Nella mia (non ampissima) esperienza di utilizzo non ho mai avuto un down post-utilizzo. So che si può verificare, ed è variamente documentato, ma non escludo che possa essere dovuto, oltre al notorio calo del livello di serotonina nel cervello (o allo sviluppo di una maggiore tolleranza nei recettori, non lo so) a fattori ambientali o stanchezza, disidratazione ecc.
Per quanto riguarda la neurotossicità ammetto di non essere del campo, ma mi sembra che, mentre per le metanfetamine (ie meth) la neurotossicità nel breve e lungo periodo sia unanimemente riconosciuta, il discorso sia diverso e più controverso per la 3,4-Methylenedioxymethamphetamine (mdma e ecstasy che dir si voglia) (che penso sia anch'essa un'anfetamina: qualche chimico mi illumini perché non l'ho ancora capito).
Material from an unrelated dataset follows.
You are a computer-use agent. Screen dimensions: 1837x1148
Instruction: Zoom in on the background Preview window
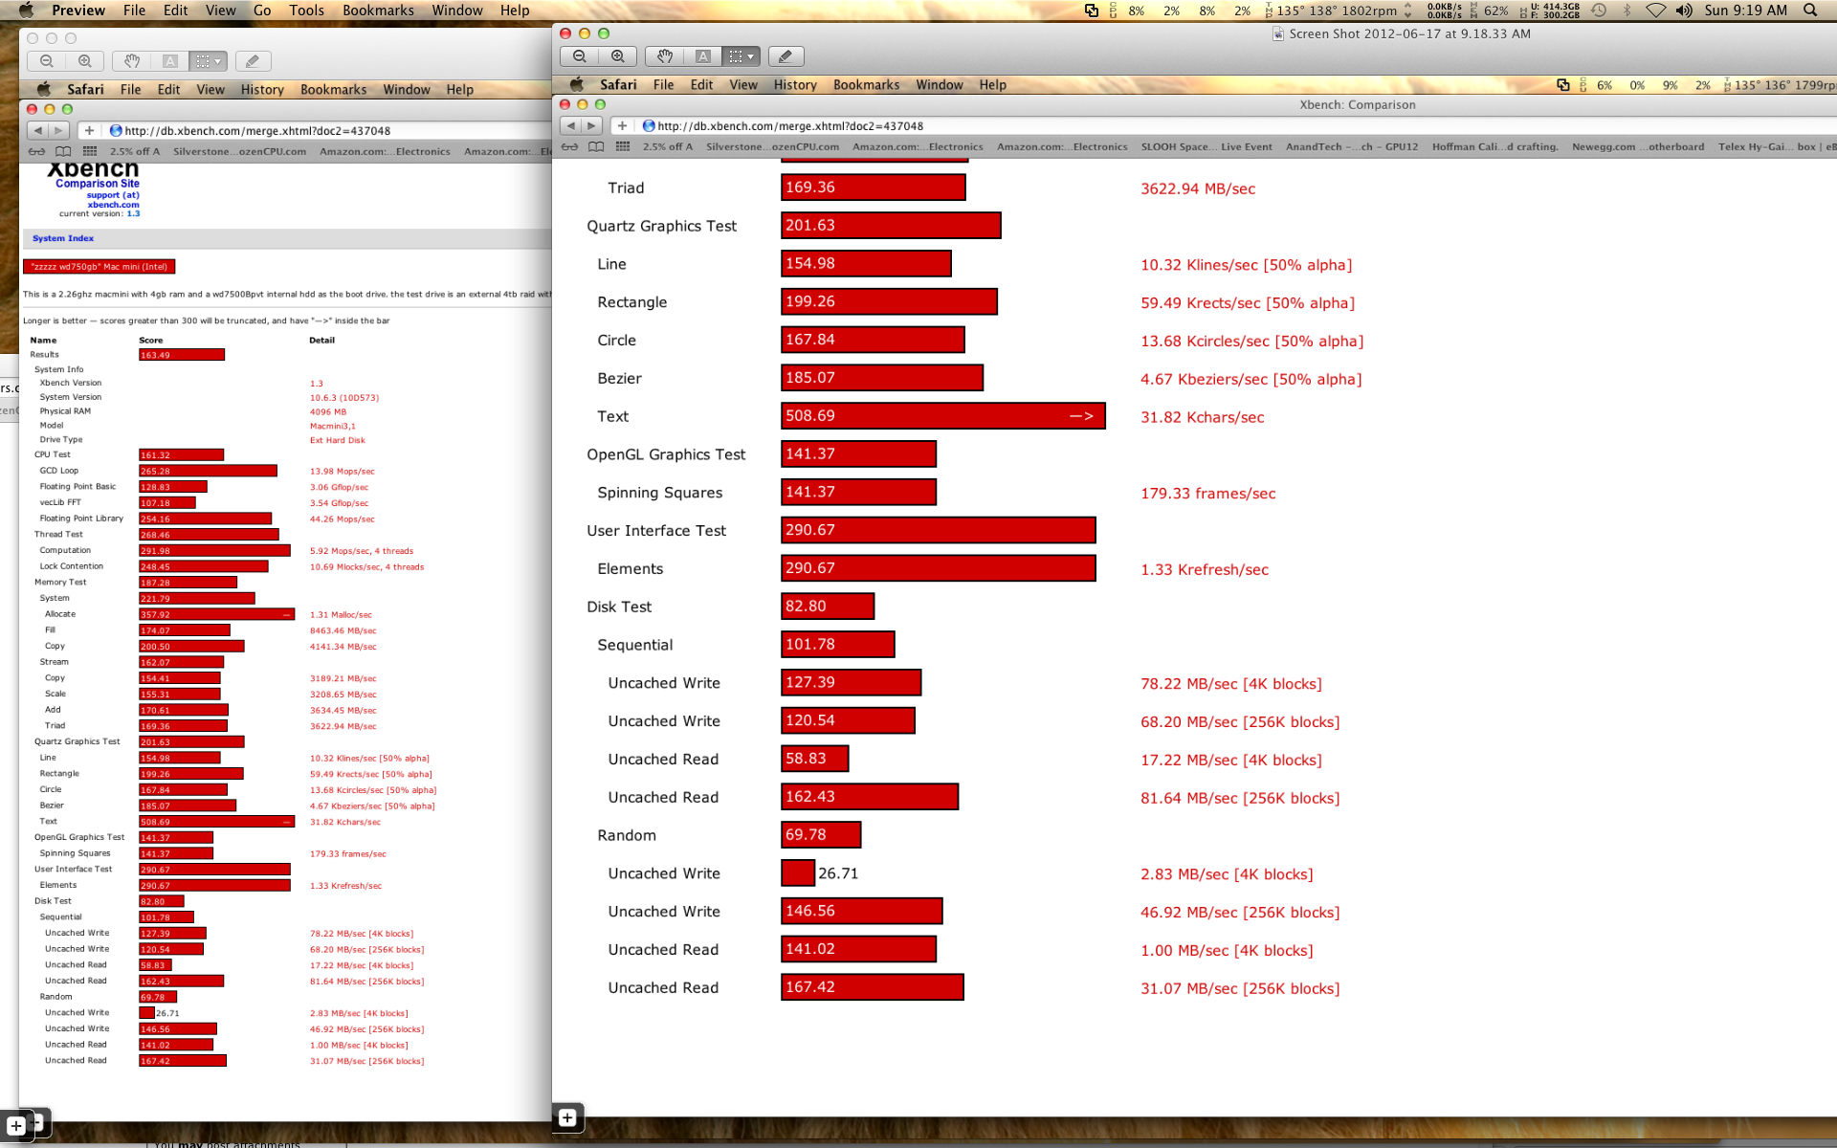pos(85,61)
Guarda qua per la dannosità minore a p. 1050:
https://sci-hub.se/10.1016/S0140-6736(07)60464-4 (è lo stesso grafico che si trova in svariate pagine di wikipedia, che comunque non è la scienza infusa)
Ho trovato questo paper edito dalla Springer che confronta le due sostanza, ne cito una parte: (miei i grassetti)
A direct comparison of the behavioral and physiological effects of methamphetamine and 3, 4-methylenedioxymethamphetamine (MDMA) in humans - Springer, 2012 [
https://www.ncbi.nlm.nih.gov/pmc/articles/PMC4430833/]
Despite many overlapping effects, methamphetamine and MDMA are commonly regarded as distinct. For example, an impressively large human literature suggests that methamphetamine produces particularly pernicious long-term effects, including cognitive impairments (e.g., Baicy and London 2007), tooth decay (i.e., “meth mouth”: e.g., Hamamoto and Rhodus 2009), and psychological disturbances (e.g., Grelotti et al. 2010). A comparable literature for MDMA does not exist. The MDMA literature concerning long-term cognitive deficits is characterized by conflicting results (see Lyvers 2006 for review). Some researchers have found persistent cognitive impairments in MDMA users (e.g., Bolla et al. 1998), while others have observed few differences between MDMA users and controls (e.g., Hoshi et al. 2007). On the other hand, some reports indicate that MDMA use produces unique effects that are unlike other amphetamines, such as a temporary depressive state colloquially referred to as “Suicide Tuesday” in the days following use (e.g., Parrott and Lasky 1998). It is possible that the route by which these drugs are most often used recreationally might account for some differences. Methamphetamine, for instance, is used via routes other than oral (e.g., smoked and intravenous), which increases the likelihood of abuse and other deleterious effects.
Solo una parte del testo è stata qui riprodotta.